Location
- University of Bolton Stadium Burnden Way Lostock Bolton, Greater Manchester, BL6 6JW England 53°34′51″N 2°32′12″W﻿ / ﻿53.5807°N 2.5368°W

Information
- Type: Free school sixth form
- Established: June 2014
- Closed: July 2017
- Local authority: Bolton Council
- Gender: Mixed
- Age: 16 to 19

= Bolton Wanderers Free School =

Bolton Wanderers Free School was a free school sixth form located in the Lostock area of Bolton, in the English County of Greater Manchester. The sixth form was established by Bolton Wanderers Football Club through the (not for profit) Eddie Davies Education Trust. The sixth form was located in the University of Bolton Stadium, the club's ground. Emile Heskey visited the school in May 2015.

The school was initially set for 400 students aged 16 to 19, and was to be built alongside the then Reebok Stadium, with completion scheduled for 2016. It offered vocational sixth form courses in sport, health and social care, business, public services and childcare.
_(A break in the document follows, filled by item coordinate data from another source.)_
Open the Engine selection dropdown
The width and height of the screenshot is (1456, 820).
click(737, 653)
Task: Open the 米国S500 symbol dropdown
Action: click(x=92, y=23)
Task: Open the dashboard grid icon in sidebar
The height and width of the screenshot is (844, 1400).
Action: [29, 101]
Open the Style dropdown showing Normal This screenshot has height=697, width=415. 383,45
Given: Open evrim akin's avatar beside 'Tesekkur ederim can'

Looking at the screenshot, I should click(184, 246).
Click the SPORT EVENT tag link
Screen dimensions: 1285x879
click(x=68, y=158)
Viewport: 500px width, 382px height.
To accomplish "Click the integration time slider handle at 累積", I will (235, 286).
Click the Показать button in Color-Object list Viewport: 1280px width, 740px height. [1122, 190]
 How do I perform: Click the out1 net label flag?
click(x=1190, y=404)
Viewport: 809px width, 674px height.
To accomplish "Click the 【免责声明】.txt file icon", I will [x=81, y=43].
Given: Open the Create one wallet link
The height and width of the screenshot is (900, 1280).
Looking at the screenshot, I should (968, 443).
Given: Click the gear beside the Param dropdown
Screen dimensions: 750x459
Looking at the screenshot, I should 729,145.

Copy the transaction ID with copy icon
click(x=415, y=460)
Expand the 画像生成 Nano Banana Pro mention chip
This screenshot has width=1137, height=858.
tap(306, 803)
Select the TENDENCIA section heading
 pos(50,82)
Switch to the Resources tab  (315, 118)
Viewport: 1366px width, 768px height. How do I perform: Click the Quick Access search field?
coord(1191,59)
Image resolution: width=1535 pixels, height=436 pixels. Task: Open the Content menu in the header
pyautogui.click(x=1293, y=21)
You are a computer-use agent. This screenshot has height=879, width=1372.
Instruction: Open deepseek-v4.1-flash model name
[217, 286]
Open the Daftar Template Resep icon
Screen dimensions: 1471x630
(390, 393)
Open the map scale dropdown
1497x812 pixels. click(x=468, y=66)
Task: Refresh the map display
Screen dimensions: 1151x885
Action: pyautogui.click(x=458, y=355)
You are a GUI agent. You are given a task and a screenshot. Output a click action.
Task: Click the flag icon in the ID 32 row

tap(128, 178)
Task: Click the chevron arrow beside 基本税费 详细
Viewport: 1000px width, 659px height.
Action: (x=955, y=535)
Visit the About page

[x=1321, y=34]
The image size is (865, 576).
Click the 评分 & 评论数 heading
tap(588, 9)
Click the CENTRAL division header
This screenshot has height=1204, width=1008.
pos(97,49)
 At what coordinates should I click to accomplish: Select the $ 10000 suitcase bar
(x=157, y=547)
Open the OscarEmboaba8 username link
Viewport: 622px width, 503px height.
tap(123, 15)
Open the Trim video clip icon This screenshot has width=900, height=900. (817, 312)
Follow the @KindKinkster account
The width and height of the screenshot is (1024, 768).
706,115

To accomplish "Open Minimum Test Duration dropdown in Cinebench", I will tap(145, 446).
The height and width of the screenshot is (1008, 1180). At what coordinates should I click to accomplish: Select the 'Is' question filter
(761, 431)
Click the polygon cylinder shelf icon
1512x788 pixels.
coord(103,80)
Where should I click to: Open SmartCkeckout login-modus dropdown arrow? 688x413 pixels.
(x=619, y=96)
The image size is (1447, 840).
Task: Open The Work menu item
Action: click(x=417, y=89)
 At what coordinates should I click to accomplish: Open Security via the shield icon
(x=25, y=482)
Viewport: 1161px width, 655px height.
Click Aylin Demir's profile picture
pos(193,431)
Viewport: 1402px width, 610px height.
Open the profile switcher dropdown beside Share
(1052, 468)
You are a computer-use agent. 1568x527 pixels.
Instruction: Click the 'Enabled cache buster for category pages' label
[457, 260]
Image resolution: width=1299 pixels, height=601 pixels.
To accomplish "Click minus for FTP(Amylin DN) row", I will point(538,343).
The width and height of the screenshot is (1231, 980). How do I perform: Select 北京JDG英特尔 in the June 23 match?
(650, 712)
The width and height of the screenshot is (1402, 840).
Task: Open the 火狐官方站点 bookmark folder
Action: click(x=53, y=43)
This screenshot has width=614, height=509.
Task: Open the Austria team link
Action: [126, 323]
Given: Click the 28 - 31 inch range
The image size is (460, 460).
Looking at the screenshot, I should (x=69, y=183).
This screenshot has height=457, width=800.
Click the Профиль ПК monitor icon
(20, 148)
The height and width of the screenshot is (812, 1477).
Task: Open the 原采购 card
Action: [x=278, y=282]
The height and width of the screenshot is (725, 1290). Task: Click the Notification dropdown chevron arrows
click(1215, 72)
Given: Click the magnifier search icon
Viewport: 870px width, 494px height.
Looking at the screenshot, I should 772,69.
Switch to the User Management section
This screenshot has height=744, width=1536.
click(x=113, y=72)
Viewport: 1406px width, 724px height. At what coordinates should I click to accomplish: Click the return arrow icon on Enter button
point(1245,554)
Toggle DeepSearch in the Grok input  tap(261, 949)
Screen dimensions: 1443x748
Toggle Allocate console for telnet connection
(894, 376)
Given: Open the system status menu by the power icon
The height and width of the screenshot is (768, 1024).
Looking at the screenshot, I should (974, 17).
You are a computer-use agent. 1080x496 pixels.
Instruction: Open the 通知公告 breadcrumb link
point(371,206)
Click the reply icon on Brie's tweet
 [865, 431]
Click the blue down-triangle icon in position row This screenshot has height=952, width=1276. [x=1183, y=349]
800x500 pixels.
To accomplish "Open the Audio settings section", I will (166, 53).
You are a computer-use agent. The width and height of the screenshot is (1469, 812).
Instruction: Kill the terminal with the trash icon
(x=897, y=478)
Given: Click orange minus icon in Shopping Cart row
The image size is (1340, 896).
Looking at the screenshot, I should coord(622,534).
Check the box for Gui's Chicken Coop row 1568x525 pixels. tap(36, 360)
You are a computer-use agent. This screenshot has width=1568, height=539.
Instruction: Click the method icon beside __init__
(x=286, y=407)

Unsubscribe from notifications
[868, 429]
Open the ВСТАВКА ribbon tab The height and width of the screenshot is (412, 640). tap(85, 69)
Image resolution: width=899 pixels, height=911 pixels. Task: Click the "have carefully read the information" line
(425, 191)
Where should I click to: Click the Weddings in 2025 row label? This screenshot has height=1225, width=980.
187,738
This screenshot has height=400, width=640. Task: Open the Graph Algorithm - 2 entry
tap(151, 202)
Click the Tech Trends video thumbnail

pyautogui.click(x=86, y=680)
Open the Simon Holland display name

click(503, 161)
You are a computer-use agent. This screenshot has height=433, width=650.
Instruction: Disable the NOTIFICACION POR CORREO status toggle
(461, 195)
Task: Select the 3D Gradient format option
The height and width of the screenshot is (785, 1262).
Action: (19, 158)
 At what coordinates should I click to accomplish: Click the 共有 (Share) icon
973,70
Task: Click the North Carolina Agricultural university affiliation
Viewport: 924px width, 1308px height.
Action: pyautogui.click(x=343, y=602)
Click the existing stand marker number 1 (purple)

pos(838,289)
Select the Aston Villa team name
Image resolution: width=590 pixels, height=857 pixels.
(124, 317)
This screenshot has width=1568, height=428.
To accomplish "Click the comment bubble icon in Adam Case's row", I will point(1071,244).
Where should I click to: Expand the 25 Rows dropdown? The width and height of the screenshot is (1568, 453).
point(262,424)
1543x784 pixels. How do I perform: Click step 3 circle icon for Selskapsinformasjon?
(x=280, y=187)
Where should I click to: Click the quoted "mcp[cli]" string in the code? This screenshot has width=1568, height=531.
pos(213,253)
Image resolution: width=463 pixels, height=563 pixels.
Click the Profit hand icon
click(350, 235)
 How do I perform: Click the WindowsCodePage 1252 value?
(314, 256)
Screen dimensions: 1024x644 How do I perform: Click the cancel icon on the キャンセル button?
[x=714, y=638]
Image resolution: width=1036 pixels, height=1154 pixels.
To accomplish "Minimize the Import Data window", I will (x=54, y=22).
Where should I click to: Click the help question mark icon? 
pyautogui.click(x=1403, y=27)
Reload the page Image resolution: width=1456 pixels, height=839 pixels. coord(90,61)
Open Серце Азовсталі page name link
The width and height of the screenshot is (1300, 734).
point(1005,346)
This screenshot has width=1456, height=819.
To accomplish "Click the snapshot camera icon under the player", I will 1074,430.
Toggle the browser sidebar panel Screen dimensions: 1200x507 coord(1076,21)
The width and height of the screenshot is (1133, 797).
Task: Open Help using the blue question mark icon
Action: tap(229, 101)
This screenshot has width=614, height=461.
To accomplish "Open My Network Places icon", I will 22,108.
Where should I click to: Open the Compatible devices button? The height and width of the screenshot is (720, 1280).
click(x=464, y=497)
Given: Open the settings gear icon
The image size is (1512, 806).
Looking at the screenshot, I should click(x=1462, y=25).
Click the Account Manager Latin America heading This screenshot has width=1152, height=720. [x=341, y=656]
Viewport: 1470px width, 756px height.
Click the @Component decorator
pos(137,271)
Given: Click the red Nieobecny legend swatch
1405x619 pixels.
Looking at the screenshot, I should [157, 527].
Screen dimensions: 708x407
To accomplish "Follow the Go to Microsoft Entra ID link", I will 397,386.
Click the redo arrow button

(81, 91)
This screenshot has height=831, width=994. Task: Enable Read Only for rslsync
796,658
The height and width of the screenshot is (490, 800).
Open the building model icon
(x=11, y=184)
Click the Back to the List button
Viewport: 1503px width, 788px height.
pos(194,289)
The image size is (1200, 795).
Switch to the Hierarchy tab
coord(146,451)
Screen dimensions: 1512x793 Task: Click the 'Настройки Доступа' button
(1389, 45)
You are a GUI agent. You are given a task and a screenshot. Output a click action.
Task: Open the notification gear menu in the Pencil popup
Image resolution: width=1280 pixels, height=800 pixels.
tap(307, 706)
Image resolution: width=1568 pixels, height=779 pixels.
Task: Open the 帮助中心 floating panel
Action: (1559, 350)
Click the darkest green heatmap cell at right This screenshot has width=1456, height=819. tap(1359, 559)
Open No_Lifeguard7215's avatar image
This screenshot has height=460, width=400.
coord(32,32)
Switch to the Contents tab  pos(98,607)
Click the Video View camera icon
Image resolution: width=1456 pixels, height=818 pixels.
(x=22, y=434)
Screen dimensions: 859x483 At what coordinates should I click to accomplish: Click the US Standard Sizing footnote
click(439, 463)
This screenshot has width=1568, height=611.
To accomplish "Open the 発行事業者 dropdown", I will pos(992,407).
Courses included BTECs at levels 1, 2 and 3.

It was reported in March 2017 that Bolton Wanderers had charged the “failing free school £600,000 in rent”. The school subsequently closed four months later as a result of low pupil numbers, which led the school’s trustees to deem it “not financially viable”. The school had a deficit of more than £380,000 at the time of its closure.